NK细胞由于其广谱性和高杀伤力，具有很高的应用前景，但是原代NK细胞在PBMC(peripheralbloodmoNonuclear cell，外周血单核细胞)中的比例较低，约5-10％，且体外扩增培养一直是个难题。目前效率最高的方法是灭活的K562滋养层细胞，经过2-3周培养NK阳性率可达到90％以上，但是灭活的滋养层细胞难以去除，很难做到治疗级别。

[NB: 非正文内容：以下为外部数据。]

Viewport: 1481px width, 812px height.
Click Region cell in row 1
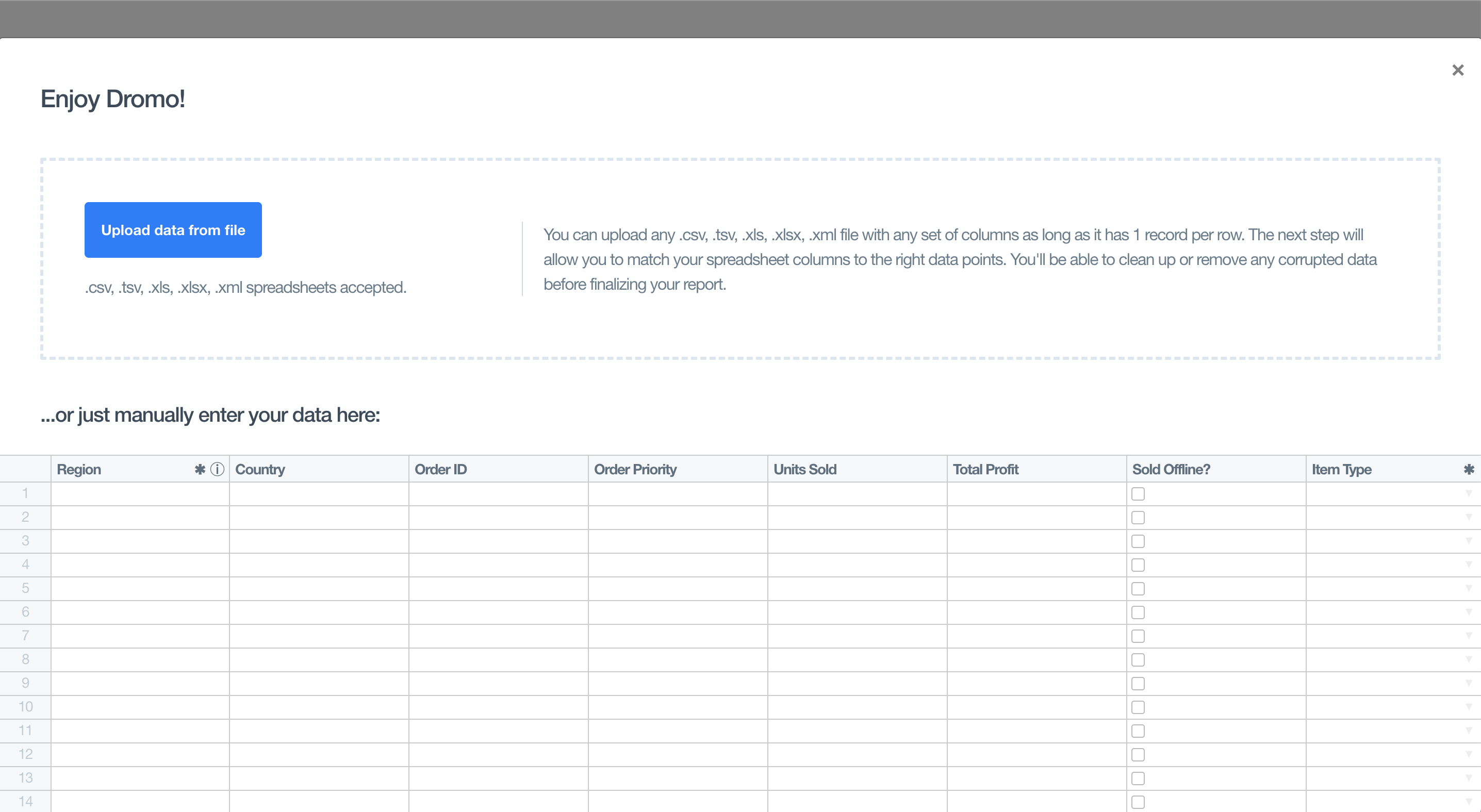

近两年，市面上也出现了一些重组细胞因子的培养方案，大部分能稳定的做到40-50％左右的阳性率，会有大量T细胞残余，影响后续的使用效果并可能带来GVHD的风险；做到80％以上阳性率的方案，或者扩增效率一般，或者个体差异严重，高效稳定的NK非滋养层培养方案一直是难题，使得依赖于NK的治疗方案大多都处于早期研发阶段，对临床试验造成了很大的限制。

发明内容

为了解决上述现有各种方法的不足，应用于NK细胞培养的蛋白质、培养基配方组合及制备方法还有该蛋白质的应用。

本发明的蛋白质及培养基配方组合用于NK细胞培养可以避免滋养层细胞的外源细胞系污染，同时提高了NK培养的效率和稳定性，培养出NK细胞纯度高(85％以上)，适应性高(在一些实施例中4个志愿者两个批次均有很好的效果)。

本发明的其中一方面提供了一种应用于NK细胞培养的蛋白质，该蛋白质为MICA-Ig，所述MICA-Ig为以肿瘤细胞表面的人类MICA蛋白和人免疫球蛋白IgG1的Fc段融合为的重组MICA-Ig蛋白。

本发明的其中一方面提供了一种应用于NK细胞培养的蛋白质，该优选的重组MICA-Ig氨基酸序列如SEQ ID No.6。

本发明的其中一方面提供了应用于NK细胞培养的蛋白质的制备方法，该方法将人类MICA蛋白的第1-308位氨基酸与人免疫球蛋白IgG1的第99-330位氨基酸通过柔性连接肽IEGR相连的到重组MICA-Ig蛋白，所述重组MICA-Ig蛋白在真核细胞中表达，并使用人类MICA自身信号肽片段帮助表达。

在本发明中，以肿瘤细胞表面的人类MICA(MHC class I polypeptide-relatedsequence A，组织相容性复合体I多肽相关序列A)蛋白和人免疫球蛋白IgG1的Fc段融合为重组MICA-Ig蛋白，为使重组MICA-Ig蛋白在哺乳细胞中进行分泌表达，使用了人类MICA自身信号肽第1-23位氨基酸帮助其分泌表达，构建将人类MICA蛋白的第1-308位氨基酸与人免疫球蛋白IgG1的第99-330位氨基酸通过柔性连接肽IEGR相连。